For many student-athletes, since they were able to talk and chant their favorite teams' name, they have envisioned themselves competing for that dream school. They kept every stat, watched every game, and even stayed up late to watch the post-game interviews of their favorite player. They pleaded with their parents to buy them that expensive jersey with the matching hat and even decorated their rooms with the school's paraphernalia. They looked around their rooms and at all of their collection with aspirations of getting that coveted phone call from the head coach of the team, being offered an athletic scholarship to continue their athletic and academic endeavors. Yet, the reality for some of our students, is they will never get that call because of their GPA and standardized test scores.
About a week ago, I posed a question on twitter to all of my South Carolina coaching buddies, "Why do you think and/or say that South Carolina kids are under-recruited?" Of course, this question stirred up a litany of responses from many coaches anxious to have this discussion. I was met with the following remarks:
"I believe not having an indoor season hurts us in the long run."
"In our neighboring states, there's way more trainers and sports complexes for athletes to train and we lack the resources."
"We need more recruiting fairs in the major areas so coaches can get more bang for their buck."
"Getting coaches, athletes, and parents better educated on recruiting and giving them networking capabilities, then we can start to curve it".
"College coaches want kids already running 'the times' - which is understandable for the power five - however, every other school especially in-state schools should be trying to rack up these in-state kids that run marks off of 1 month of training in some instances."
"SC is squeezed between a hotbed in Georgia (metro-Atlanta mostly) and another big state, North Carolina.

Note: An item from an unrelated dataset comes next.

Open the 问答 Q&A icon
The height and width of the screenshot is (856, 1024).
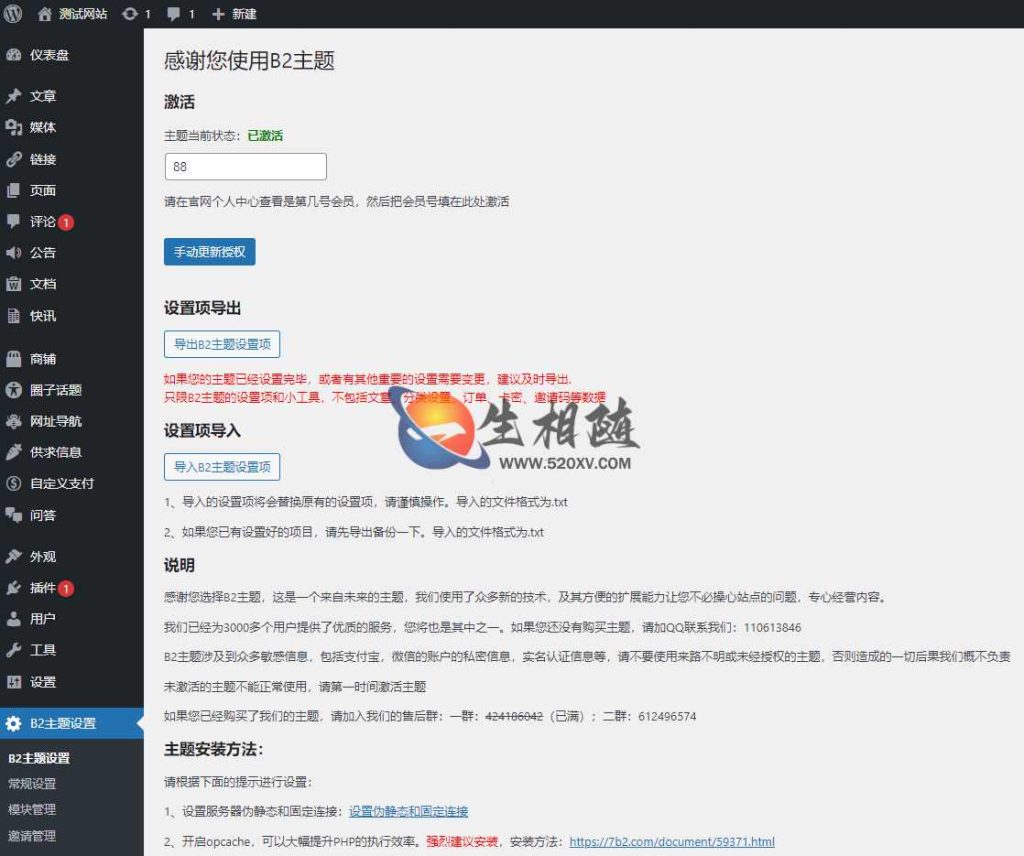15,515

Also, the smaller population means statistically less bang for your buck than if you go to Atlanta."
"Lack of good coaching and summer track programs; they don't produce 'the times' that bigger schools look at; and most of the time, the South Carolina kids go off to play other sports anyways."

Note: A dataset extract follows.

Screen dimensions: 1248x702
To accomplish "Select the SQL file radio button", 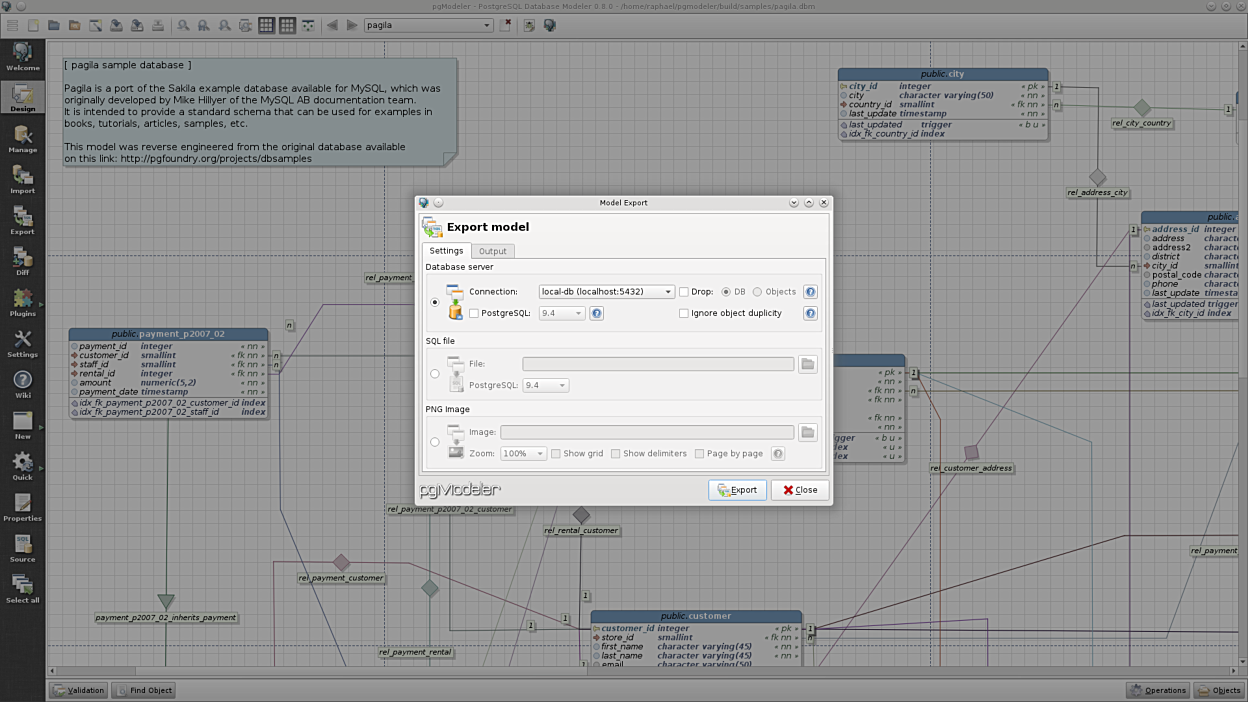I will (434, 374).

Their answers spanned several areas that I have thought through myself. However, in my humble opinion, the main reason why our South Carolina kids might be "UNDER" recruited is because of their grades and test scores! If their grades would not get them into the institution as a non-athlete, they are most likely not going to be recruited for an athletic scholarship. It is publically known that South Carolina ranks amongst one of the lowest states when it comes to education. According to an article from "The State Paper" in 2019, our state average for the ACT was 18.2 when the national average was 20.7. Further, only 24% of our students met 3 or 4 ACT section benchmarks. In 2019, the "SC Public School Distribution" listed our state SAT average as 1021, while the national average was 1039. These vast differences show that there is a large number of kids who do not meet the enrollment requirements for many of our state colleges and universities.
Again, I believe all of the reasons given by the coaches above play a part in the reason why some of our students go unnoticed on the recruiting trail. However, none of those supersede the fact that education is at the forefront of recruitment; and as a state, we are failing our student-athletes. I admit I don't have a solution for the extremely low numbers that our education system has. Nevertheless, as parents, coaches, counselors, and athletic administrators, we can all do a better job of making sure our kids are set up to succeed in the classroom. At the end of the day, they are STUDENT-athletes. We must keep the order of those words in mind.

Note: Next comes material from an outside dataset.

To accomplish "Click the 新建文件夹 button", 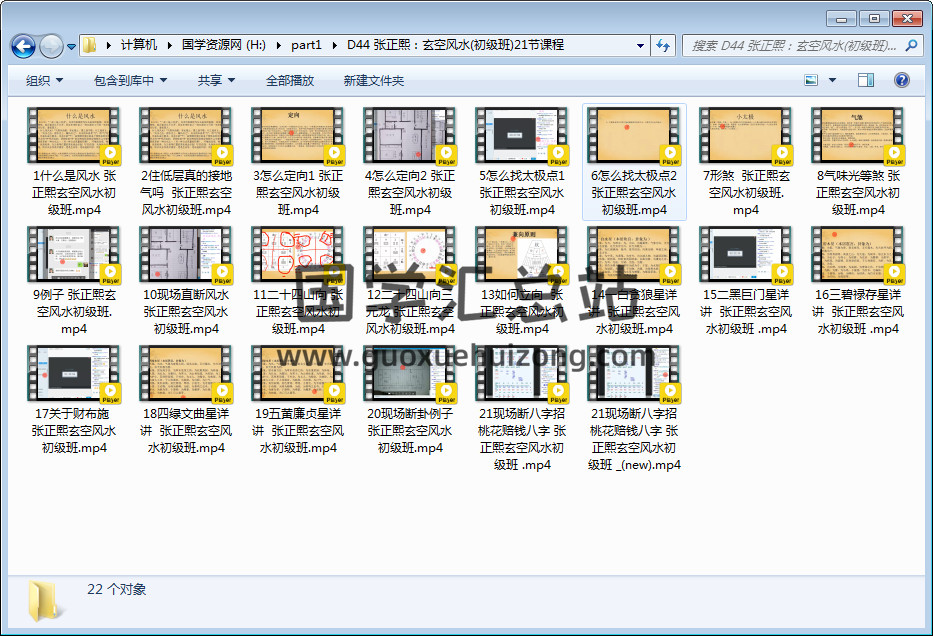I will point(374,80).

I know I talk a great deal about recruiting and the lack of knowledge that comes along with this process. But, it is because I want you to be totally informed on the ins and outs of it. I believe in our kids! And while I may be biased, I think we have some of the best track athletes around. They continue to perform at an elite level despite not having indoors and having a short season. I'm tired of seeing our babies fall off and lose opportunities because their grades and test scores are too low to be NCAA eligible. Athletes, I need you all to remember this, "the dream doesn't work if you don't do your part."
Charles Proctor is a South Carolina high school coach and competed at the college level of track and field.